Curl wrapper

Thu May 19 08:08:11 PDT 2011

Den 19-05-2011 00:54, Andrei Alexandrescu skrev:
> On 5/18/11 5:29 PM, jdrewsen wrote:
>> Den 18-05-2011 16:53, Andrei Alexandrescu skrev:
>>> On 5/18/11 6:07 AM, Jonas Drewsen wrote:
>>>> Select will wait for data to be ready and ask curl to handle the data
>>>> chunk. Curl in turn calls back to a registered callback handler with
>>>> the
>>>> data read. That handler fills the buffer provided by the user. If not
>>>> enough data has been receive an new select is performed until the
>>>> requested amount of data is read. Then the blocking method can return.
>>>
>>> Perhaps this would be too complicated. In any case the core
>>> functionality must be paid top attention. And the core functionality is
>>> streaming.
>>>
>>> Currently there are two proposed ways to stream data from an HTTP
>>> address: (a) by using the onReceive callback, and (b) by using
>>> byLine/byChunk. If either of these perform slower than the
>>> best-of-the-breed streaming using libcurl, we have failed.
>>>
>>> The onReceive method is not particularly appealing because the client
>>> and libcurl block each other: the client is blocked while libcurl is
>>> waiting for data, and the client blocks libcurl while inside the
>>> callback. (Please correct me if I'm wrong.)
>>>
>>> To make byLine/byChunk fast, the basic setup should include a hidden
>>> thread that does the download in separation from the client's thread.
>>> There should be K buffers allocated (K = 2 to e.g. 10), and a simple
>>> protocol for passing the buffers back and forth between the client
>>> thread and the hidden thread. That way, in the quiescent state, there is
>>> no memory allocation and either both client and libcurl are busy doing
>>> work, or one is much slower than the other, which waits.
>>>
>>> The same mechanism should be used in byChunkAsync or byFileAsync.
>>
>> If byChunk is using a hidden thread to download into buffers, then how
>> does it differ from the byChunkAsync that you mention?
>
> Sorry, byChunkAsync and byLineAsync (which I wrongly denoted as
> byFileAsync) would be methods File.
>
>> The current curl wrapper actually does the hidden thread trick (based on
>> a hint you gave me a while ago). It does not reuse buffers because I
>> thought that all data had to be immutable or by value to go through the
>> message passing system. I'll fix this since it is a good place to do
>> some type casting to allow passing the buffers for reuse.
>
> Great, thanks. Don't forget there's great motivation to do so.
>
>> I think that we have to consider the context of the streaming before we
>> can tell the best solution. I do not have any number to back the
>> following up, but this is how I see it:
>>
>> If data that is read is going to be processed (e.g. compressed) in some
>> way it is most likely a benefit to spawn a thread to handle the data
>> buffering.
>>
>> If no processing is done (e.g. a simple copy from net to disk) I believe
>> keeping things in the same thread and simply select on sockets (disk or
>> net) is fastest.
>
> Not at all. If operating with the network and operating with the disk
> block each other, you're guaranteed to be slower than the slowest of them.
>
> Consider that disk speed is V1 MB/s and network speed is V2 MB/s, and
> that they're independent of each other. If you do one thing at a time,
> you need to take 1/V1 + 1/V2 seconds to transfer one MB. The speed of
> the process is therefore 1/(1/V1 + 1/V2) = V1 * V2 / (V1 + V2).
 >
> If the two devices have comparable speeds, you're halving the speed. As
> soon as you do buffering with two threads you can easily reach close to
> the minimum of the two speeds, which is the theoretical best.
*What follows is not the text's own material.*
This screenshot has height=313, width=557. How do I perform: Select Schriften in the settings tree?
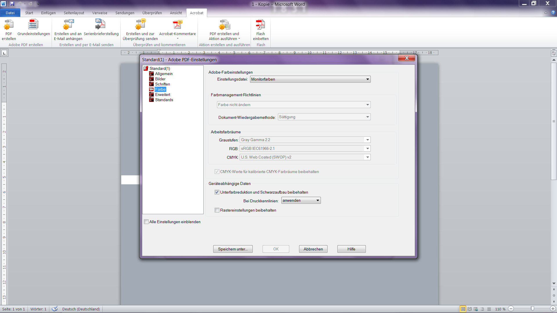coord(162,84)
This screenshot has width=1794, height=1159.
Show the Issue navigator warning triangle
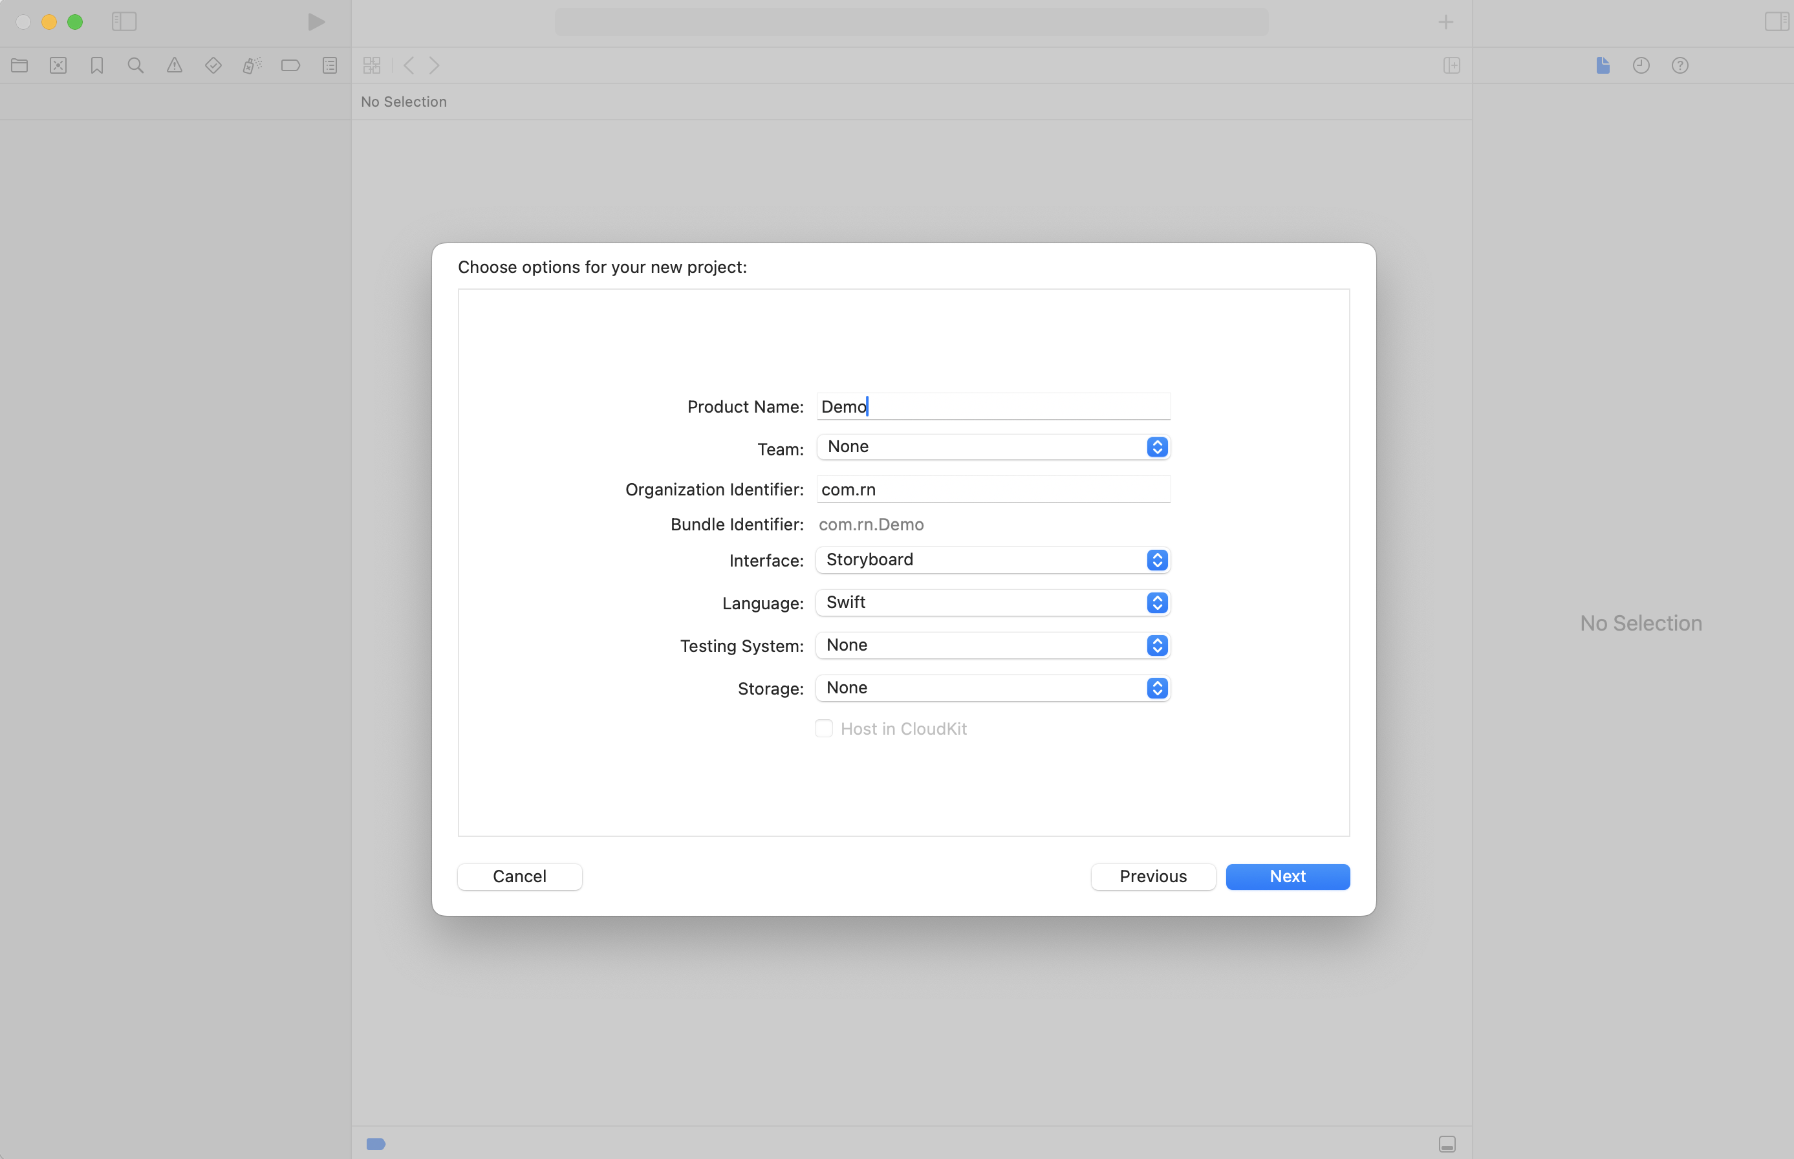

It see your point. By buffering data asynchronously the reads and writes 
don't block each other and this increases performance. The thing is that 
the OS already does buffering for us. So while we're writing data to 
disk the OS is buffering incoming data from the network asynchronously.

>> In my opinion I think that providing the performance of the standard
>> libcurl API in the D wrapper is the way to go (as done in the current
>> curl wrapper). Generic and efficient streaming across protocols is best
>> done in std.net where buffers can be handled entirely in D. I know this
>> is not a small task which is why I started out with wrapping libcurl.
>
> Sounds reasonable, although if you take care of recycling the buffers in
> the implementation you have, your wrapper may as well be the best of breed.
>
>
> Andrei